-- TASK GOAL --
What you should give back is every line from the one containing "Open the media browser camera-and-note icon" through the last line of the records below, word for word and without pictures.

DATA section start

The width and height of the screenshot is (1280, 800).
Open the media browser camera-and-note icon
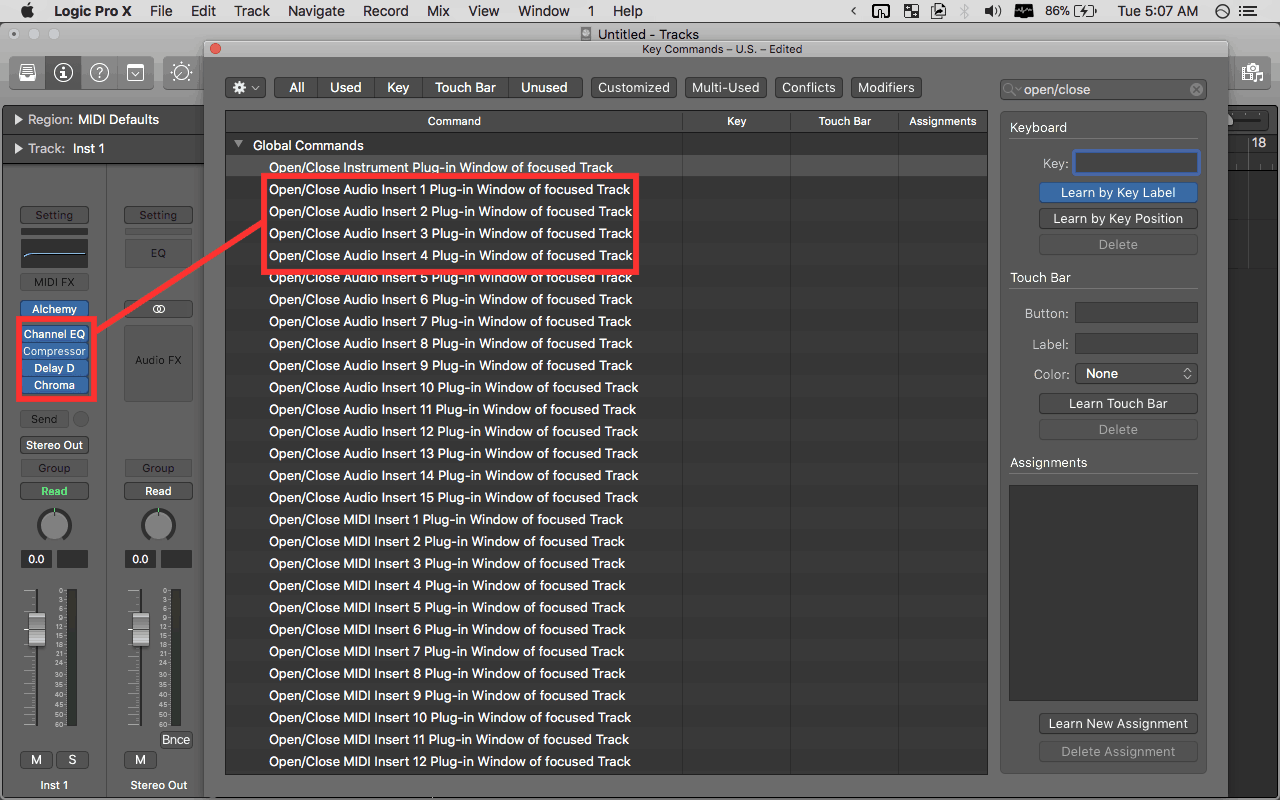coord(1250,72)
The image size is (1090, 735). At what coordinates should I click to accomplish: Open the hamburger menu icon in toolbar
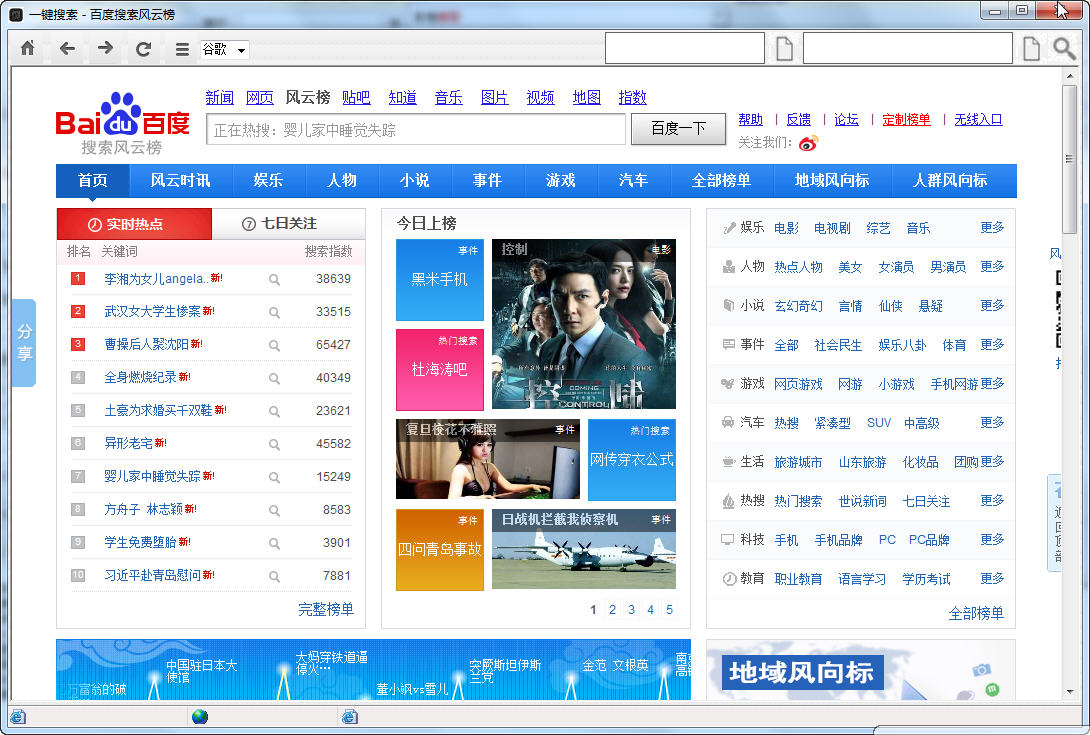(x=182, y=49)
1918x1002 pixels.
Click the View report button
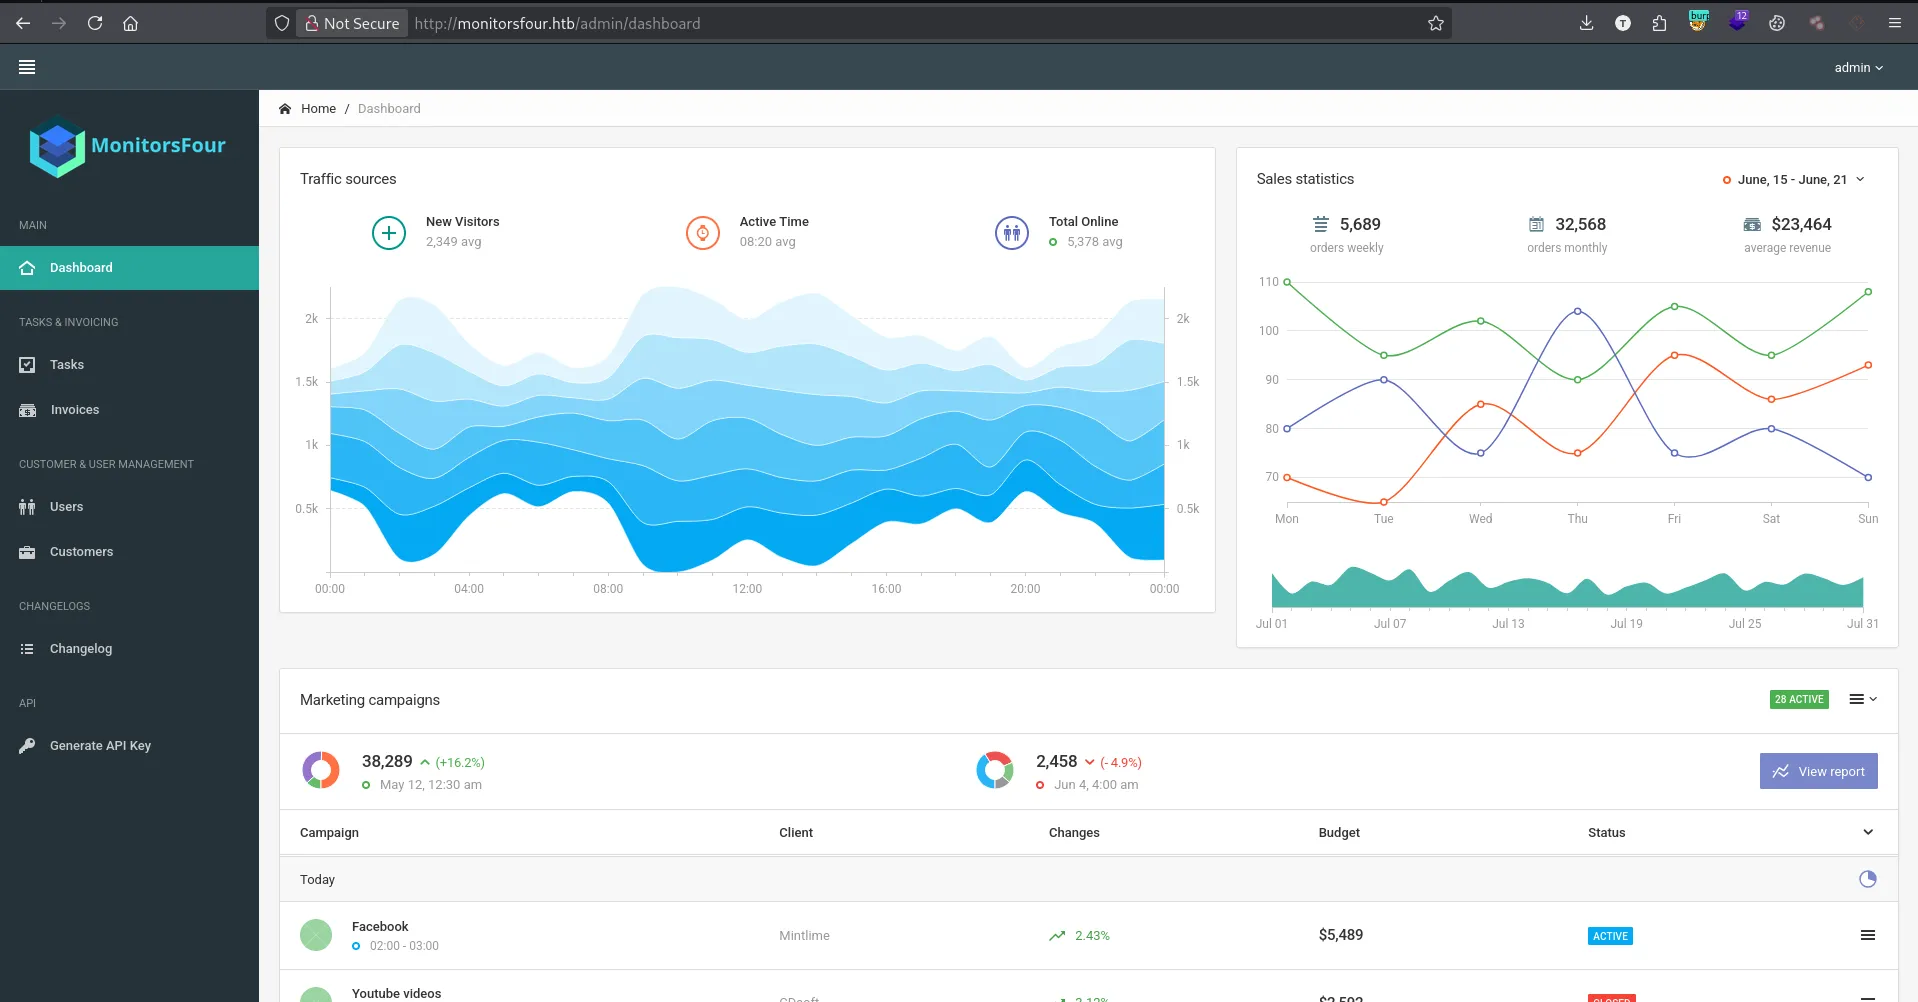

DATA section end

-- TASK OUTPUT --
Open the media browser camera-and-note icon
coord(1250,72)
The image size is (1090, 735). At what coordinates should I click to accomplish: Open the hamburger menu icon in toolbar
(x=182, y=49)
1918x1002 pixels.
Click the View report button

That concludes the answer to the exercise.